Straight out of the Old Testament like the prophet Isaiah, John the Baptist is in the wilderness, standing with his feet in the mud. "Repent. Prepare the way of the Lord, make his paths straight,' "

· The struggle is coming. It’s going to be with Satan, the tempter, who wants us to worship, what else?—Money, power, prestige. Satan is going to focus on providing everything for us. Everything but God, to whom we really belong.

· The struggle is going to be with the Roman Empire—politics, politicians. Mostly men who are interested in . . . money, power, prestige.

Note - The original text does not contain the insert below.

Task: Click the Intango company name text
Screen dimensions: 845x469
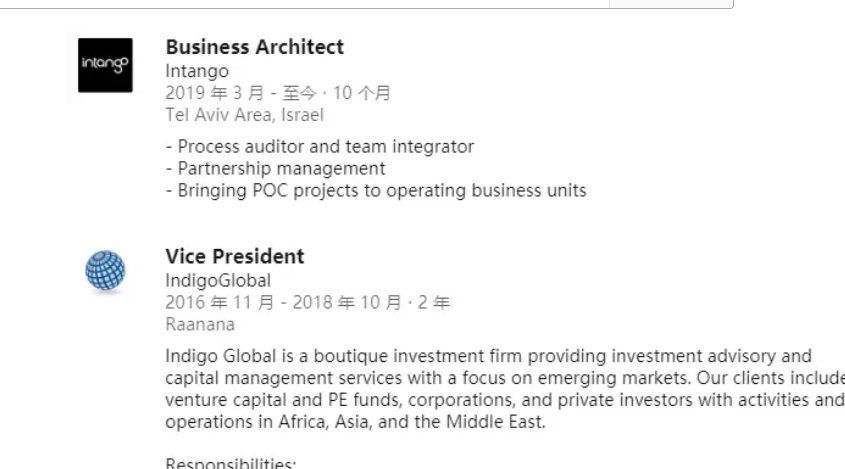Action: (197, 71)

So the call is to deal with the valleys, hills, crooked roads, rough places. They have to be made straight and level. This is Mark’s gospel about the coming of Jesus—notice that there is no angel, no Zachariah and Elizbeth. No Holy Spirit appearing, no annunciation. There is no Joseph, no Mary. No Bethlehem. No baby in the manger, no inn. There is nothing of the infancy narratives we so love at Christmas. It’s hard to imagine Christmas without any of this and in fact the church can’t do it.

But we can do it with Mark . . We can do it here in Advent. John the Baptist appears to confront everybody, everybody. “Wake up. What power are you serving? What powers are controlling your life—worry? Funding?

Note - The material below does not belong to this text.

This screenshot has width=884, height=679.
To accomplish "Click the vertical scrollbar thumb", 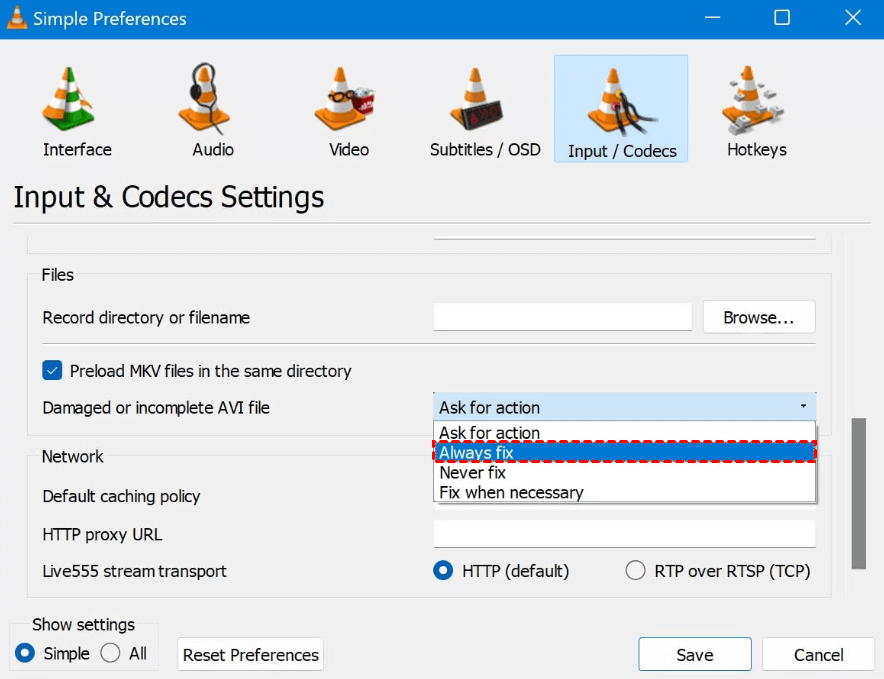I will pos(858,492).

· We have a narcotic power loose in America. In parts of the country (both rich and impoverished) drugs are in absolute control. Every family has a connection with somebody who is living in addiction-hell.

· We have a bullying power loose & it’s not just with kids. It’s with adults. On May 12, 2011 Matt Peters finished writing a four-page letter to his wife, left it where she would eventually find it in his workshop, and went out that evening to his fields. He had been agitated, worried. When it got dark Jennie found the letter and called 911. A rescue crew went out to the pasture, found the truck along with Matt’s body.

Matt’s an American small farmer. The quiet crisis is that American farmers are killing themselves at twice the rate of American soldiers. According to the CDC, farmers, ranchers, farm laborers, timber and fishing people—people who produce the basics we consume--are the most likely of all people to take their own lives. There are many, many reasons but these are reasonable, good, hard-working people who often cannot afford to buy the food they produce, see a doctor, or take a day off. More and more their lives are controlled not just by the weather but by politicians, banks, and markets who do not care. Like the American Indians, they have been promised but get nothing. They don’t have pensions, health care, or benefits. And what they have is being slowly taken away.

John the Baptist shows up, out in the country. Living off the land, he’s got his eyesight adjusted. “If you see something, say something.”

“Just as Isaiah said, ‘The paths aren’t straight. How come?

‘Repent—speak up. Say something. Do something today that changes things.’ . . . THIS is the coming of the Lord.”